= EXERCISE PROMPT =
Using the passage on President Obama's second term, please explain why some people questioned his loyalty to those who elected him. Answer in one to three sentences.

= TEXT EXTRACT =
****************

President Obama made
history again with his re-election. But his second term has been scrutinized by
the left and the right. In his second term, his first round of nominees for his cabinet was
white males. This caused some to question his loyalty to the millions of
minorities, women, and members of the GLBTs who elected him. When
another Black business owner asked my thoughts about the lack of minorities
being considered or appointed, I replied, “The issue is much bigger than black or white.
Black Americans have allowed ‘white is right’ to become systemic in thinking.

****************

= ITEMS =
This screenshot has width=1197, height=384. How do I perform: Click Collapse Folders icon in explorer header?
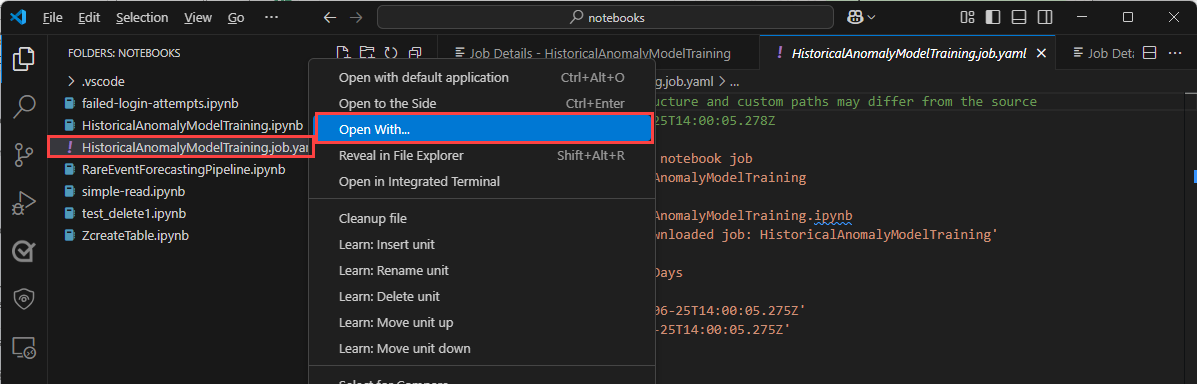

****************

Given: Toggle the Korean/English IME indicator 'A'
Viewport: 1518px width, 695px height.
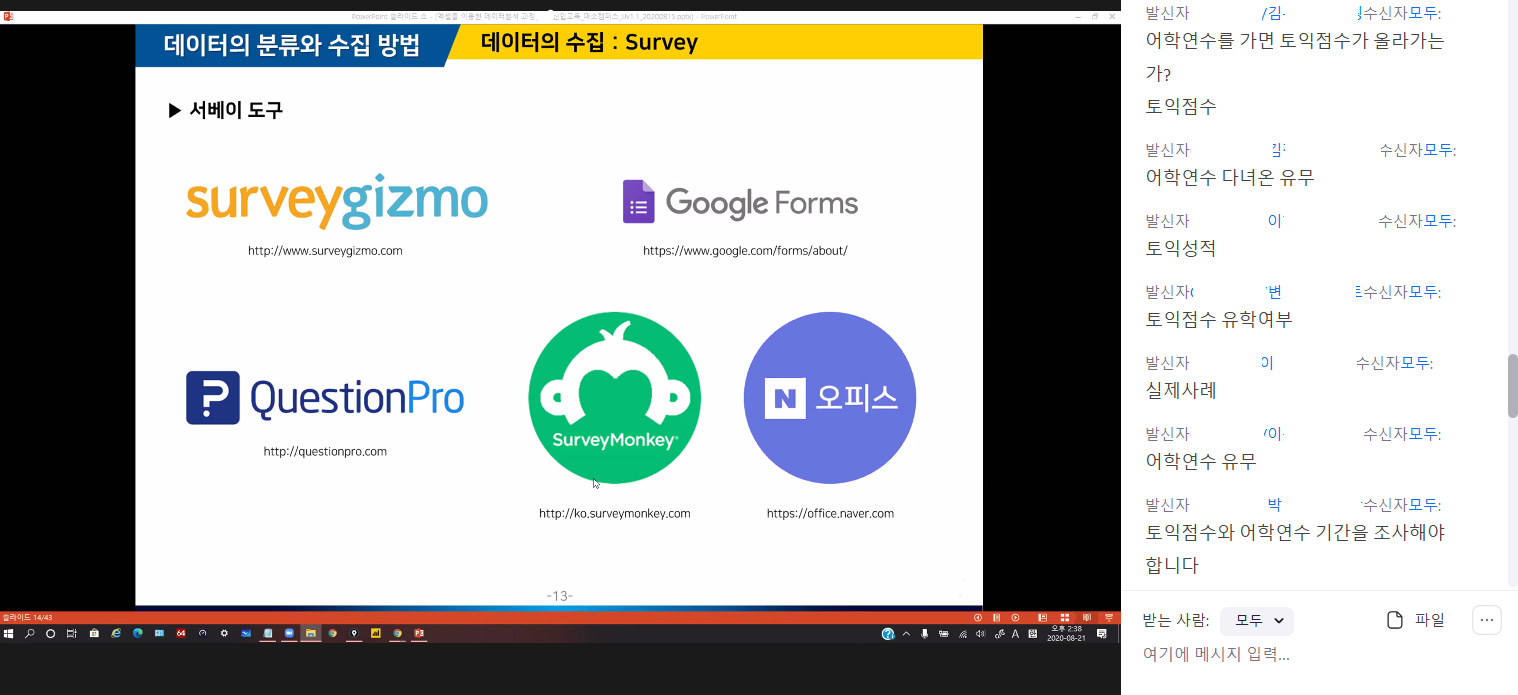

****************

= RESULT FOR THIS EXERCISE =
Some people questioned his loyalty because his first round of cabinet nominees in his second term was white males. That led them to doubt his loyalty to the millions of minorities, women, and members of the GLBTs who had elected him.